Dabei wollte es der 22-Jährige von Bayer Leverkusen ja eigentlich nur in den erweiterten EM-Kader schaffen, erzählte Bender nun in Danzig. Eigentlich ist er wie sein Zwillingsbruder Sven von Borussia Dortmund ein defensiver Mittelfeldspieler, ein ziemlich guter zwar, aber auf seiner Position bestenfalls vierte Wahl im stark besetzten DFB-Kader. Eigentlich galt er vor dem Turnierstart als Streichkandidat. Und trotzdem hat dieser Lars Bender am Sonntag gegen Dänemark im dritten deutschen EM-Spiel zum dritten Mal auf dem Platz gestanden - und ein dreifaches Debüt gefeiert, das so selten ist wie ein Tor von Manuel Neuer.
"Das war Schicksal"
Erstmals in seiner inzwischen neun Länderspiele starken DFB-Karriere stand er von Beginn an auf dem Platz. Erstmals überhaupt lief er als Rechtsverteidiger auf, als Ersatz für den gesperrten Jerome Boateng. Erstmals erzielte er ein Tor im Nationaltrikot, und es war auch noch das Siegtor gegen Dänemark. Anschließend ist sein Handy vor Glückwunschnachrichten explodiert und Lars Bender sagte: "Es war schon ein Erfolg überhaupt bei der EM dabei zu sein. Dass ich dann ein Spiel von Anfang an machen durfte, war für mich natürlich überhaupt der schönste Moment."
Seinen Premierentreffer in der 80. Minute, als er urplötzlich im dänischen Strafraum aufgetaucht war und einen Pass von Mesut Özil überlegt verwandelt hatte, kommentierte er ganz trocken: "Ich habe den Raum gesehen und gedacht, hoffentlich reicht's mit der Kraft.
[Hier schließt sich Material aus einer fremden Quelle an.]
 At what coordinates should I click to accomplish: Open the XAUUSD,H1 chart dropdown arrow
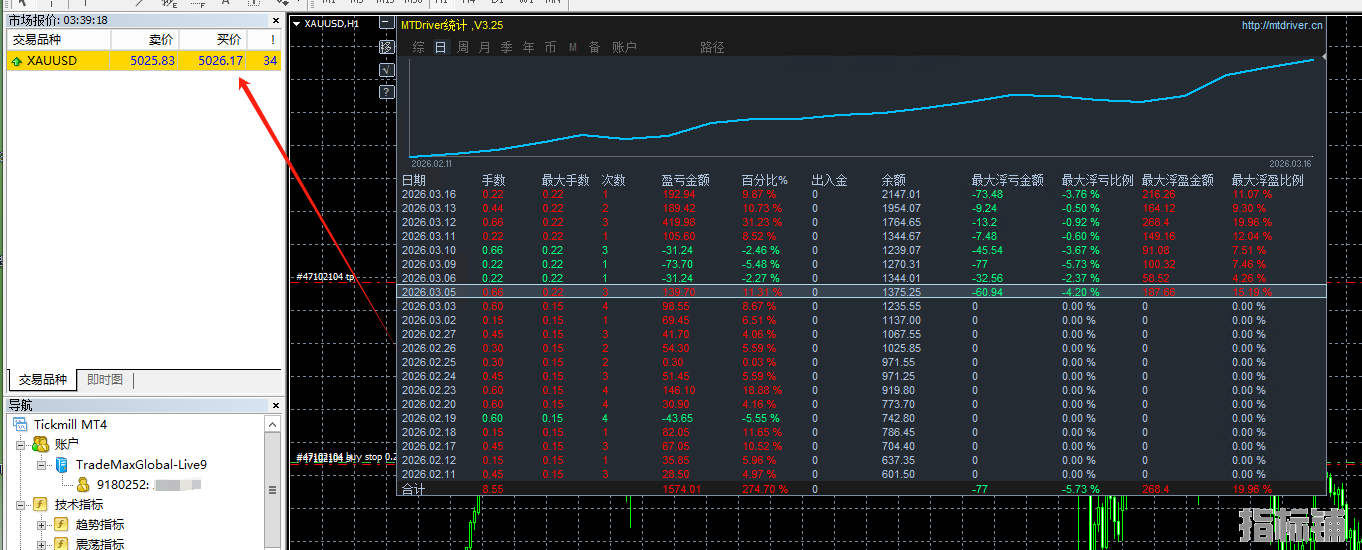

Dass mir der Ball vor die Füße rollt, war Schicksal. Mir blieb nichts anderes übrig, als den Ball reinzuschießen. Sonst hätte ich die 80 Meter wieder zurücklaufen müssen."
Sein Abschluss gegen Dänemark beeindruckte auch Joachim Löw: "Das Spiel stand auf des Messers Schneide, aber der macht das Tor mit einer Seelenruhe." Der Bundestrainer, der gern Wert darauf legt, dass sich seine fußballerischen Bewertungen bisweilen von den öffentlichen unterscheiden, durfte sich durch sein Umschul-Experiment bestätigt fühlen. Bender zeigte bis auf seinen Stellungsfehler vor dem 1:1 ("Habe mich riesig geärgert") alle Qualitäten, die Löw an ihm schätzt: Absolute Siegermentalität, Lauf- und Zweikampfstärke für das anspruchsvolle Spiel als Außenverteidiger, dazu keine Angst oder überzogenen Respekt vor einer völlig neuen Aufgabe: "Als ich ihm mitgeteilt habe, dass er spielt, hat er gesagt: Ich freue mich. Das sagt viel über Lars Bender."
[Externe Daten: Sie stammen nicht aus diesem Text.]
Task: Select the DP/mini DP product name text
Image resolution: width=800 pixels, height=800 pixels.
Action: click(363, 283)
Keine Ambitionen im Verein
Als größten Unterschied zu seiner Rolle im Mittelfeld sieht Bender das exaktere Positionsspiel als Außenverteidiger: "Die Abstimmung mit der Innenverteidigung, mit den Nebenmännern, die muss natürlich in der Höhe zentimetergenau stimmen, dass du Leute ins Abseits stellst. Das ist anfangs vielleicht ein bisschen schwierig." Dennoch habe er sich wohlgefühlt und sei von Nebenmann Mats Hummels gut dirigiert worden: "Ich konnte nicht viel falsch machen."
Ambitionen, auch im Verein diese neue Rolle zu übernehmen, wies Bender in Danzig von sich. "Das hat mir der Trainer gleich geschrieben. Da hab ich ihm aber sofort gesagt, dass ich nur im Mittelfeld spiele, das kommt überhaupt nicht in Frage."
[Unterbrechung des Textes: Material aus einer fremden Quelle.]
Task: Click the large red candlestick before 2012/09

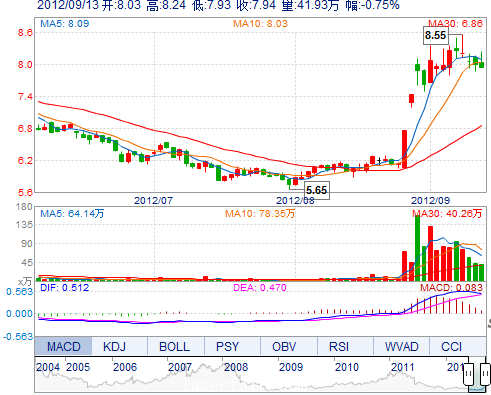Action: pyautogui.click(x=404, y=149)
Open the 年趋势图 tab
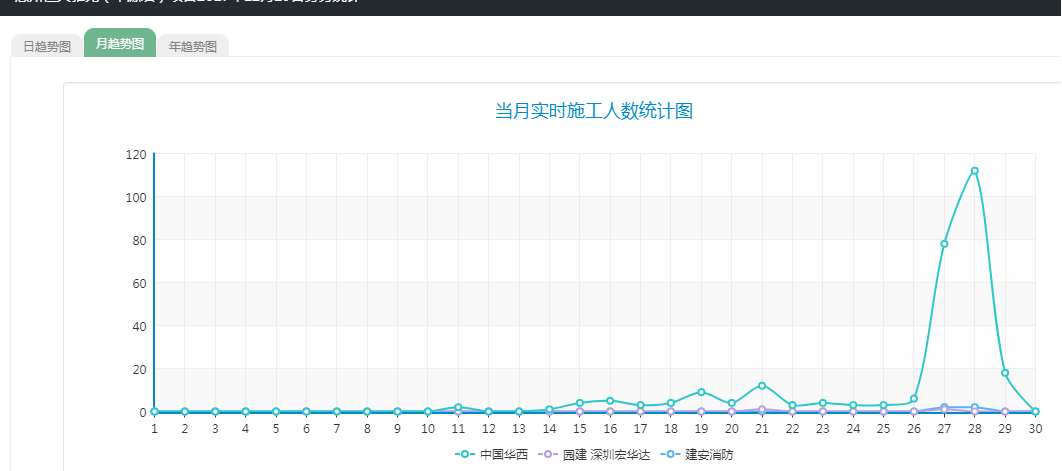Viewport: 1062px width, 471px height. tap(193, 46)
Unter Joachim Löw würde er aber schon noch gern ein paar Spiele machen, auch bei dieser EM. Wichtig sei aber nicht, ob er gegen Griechenland anstelle des dann spielbereiten Boateng erneut in der Startelf stehe, worüber nach seiner starken Leistung prompt spekuliert wurde: "Wichtig ist, dass der Trainer die Erkenntnis gewinnen konnte, dass er auf mich setzen kann." Seine Chance, so sieht es Bender, habe er jedenfalls genutzt.
Die Frage, was er dem gegen Portugal und Holland starken Boateng als Rechtsverteidiger voraushabe, beantwortete er lässig: "Was habe ich, was Jérome nicht hat? Ich glaube, ein Tor mehr." Denn Lars Bender guckt zwar immer bierernst. Aber eigentlich ist er ganz witzig.